Objectives To investigate if there is evidence on effectiveness of progressive resistance training in rehabilitation of Parkinson disease.
Design Systematic review and meta-analysis. Data sources: Central, Medline, Embase, Cinahl, Web of Science, Pedro until May 2014. Randomised controlled or controlled clinical trials. The methodological quality of studies was assessed according to the Cochrane Collaboration's domain-based evaluation framework. Data synthesis: random effects meta-analysis with test for heterogeneity using the I² and pooled estimate as the raw mean difference.
Participants Adults with primary/idiopathic Parkinson's disease of any severity, excluding other concurrent neurological condition.
Interventions Progressive resistance training defined as training consisting of a small number of repetitions until fatigue, allowing sufficient rest between exercises for recovery, and increasing the resistance as the ability to generate force improves.
Comparison Progressive resistance training versus no treatment, placebo or other treatment in randomised controlled or controlled clinical trials.
Primary and secondary outcome measures Any outcome.
Results Of 516 records, 12 were considered relevant. Nine of them had low risk of bias. All studies were randomised controlled trials conducted on small samples with none or 1 month follow-up after the end of intervention. Of them, six were included in quantitative analysis.

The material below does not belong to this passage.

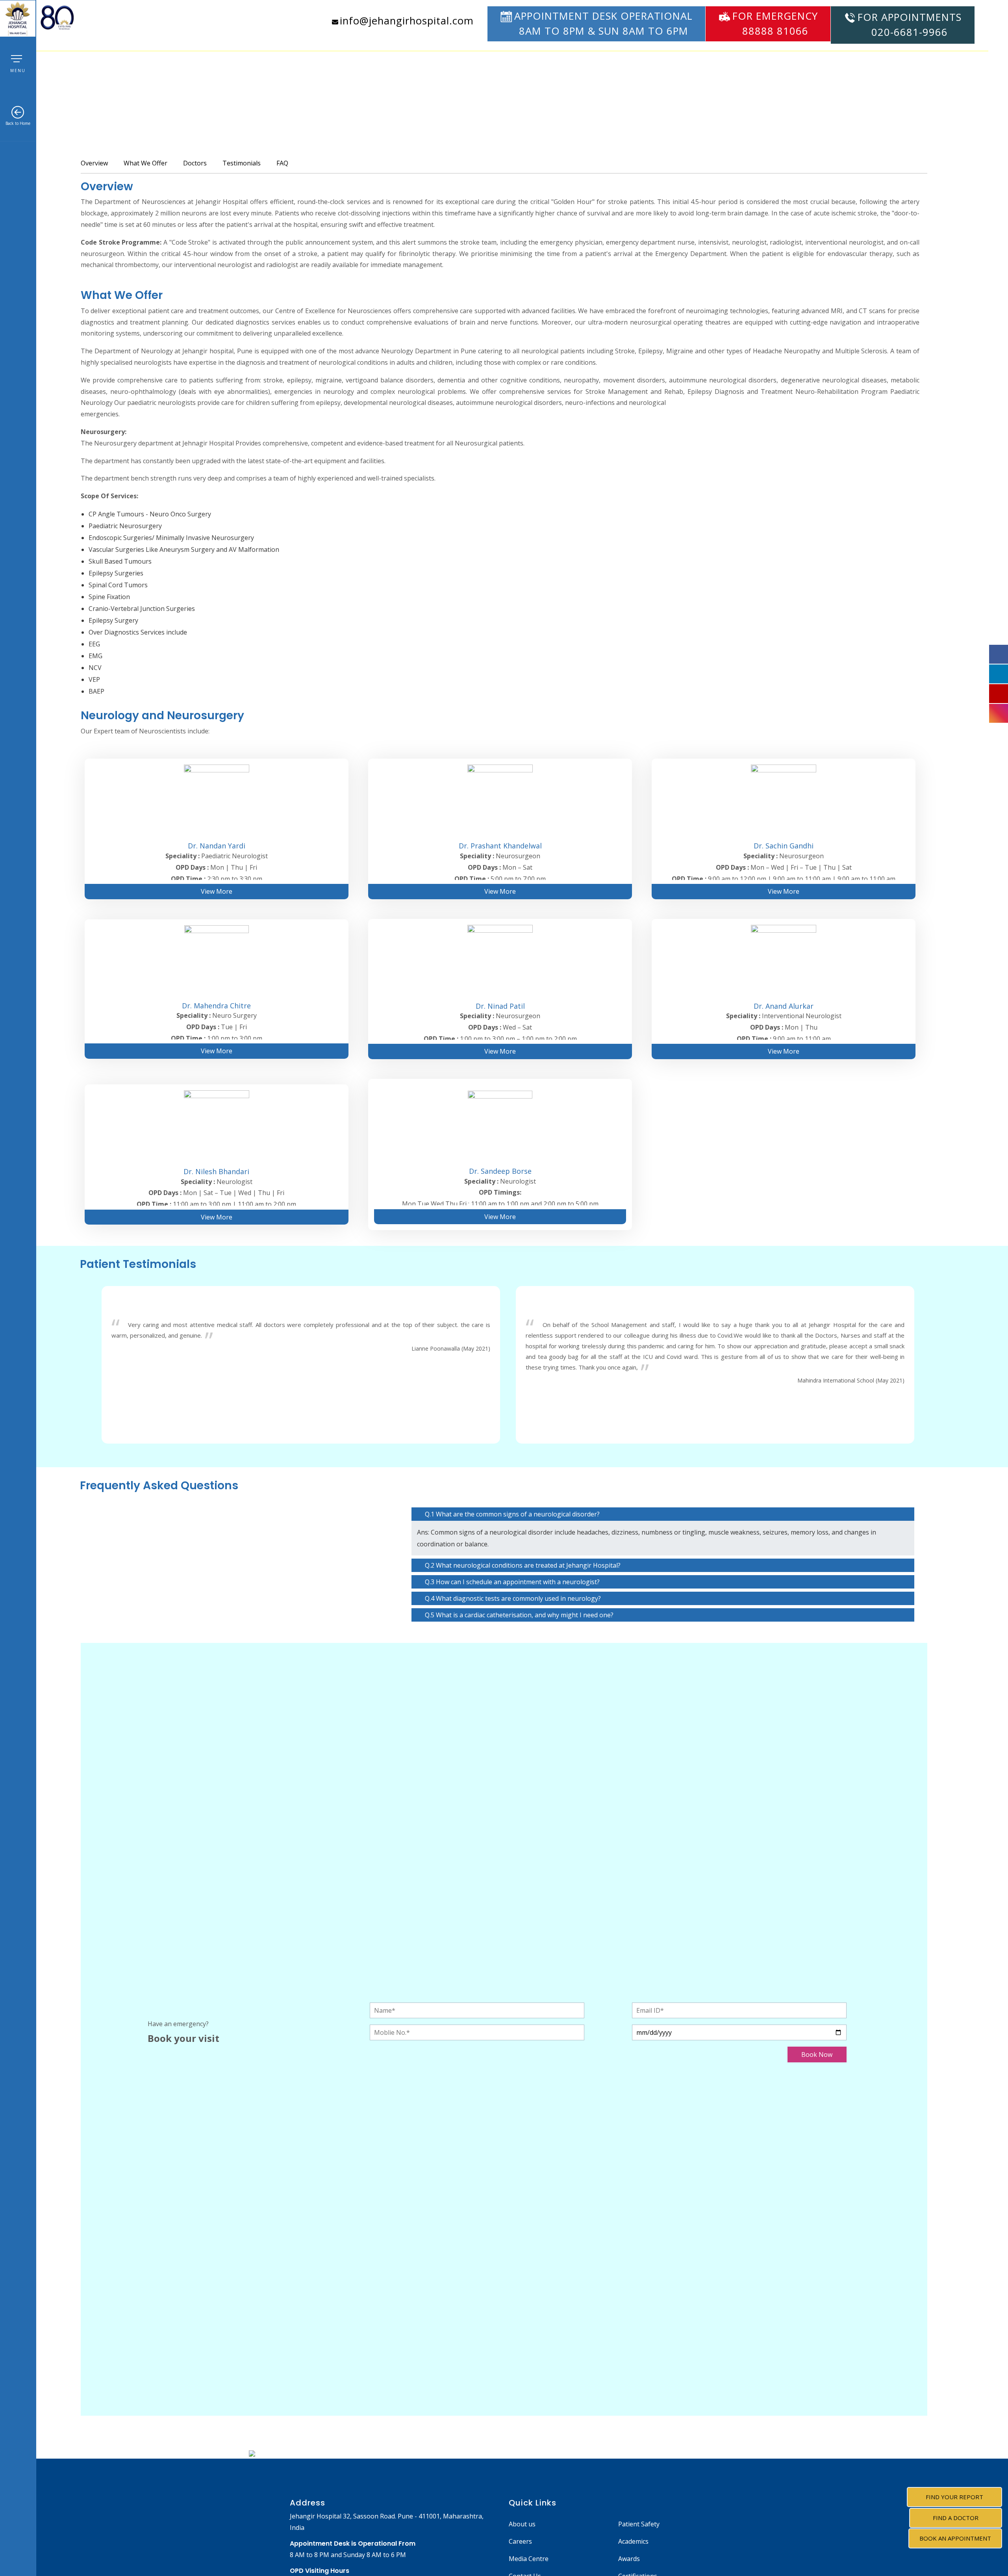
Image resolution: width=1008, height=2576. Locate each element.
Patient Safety (639, 2524)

Pooled effect sizes of meta-analyses on fast and comfortable walking speed, the 6 min walking test, Timed Up and Go test and maximal oxygen consumption were below the level of minimal clinical significance.
Conclusions There is so far no evidence on the superiority of progressive resistance training compared with other physical training to support the use of this technique in rehabilitation of Parkinson's disease.
Systematic review registration number PROSPERO 2014:CRD42014009844.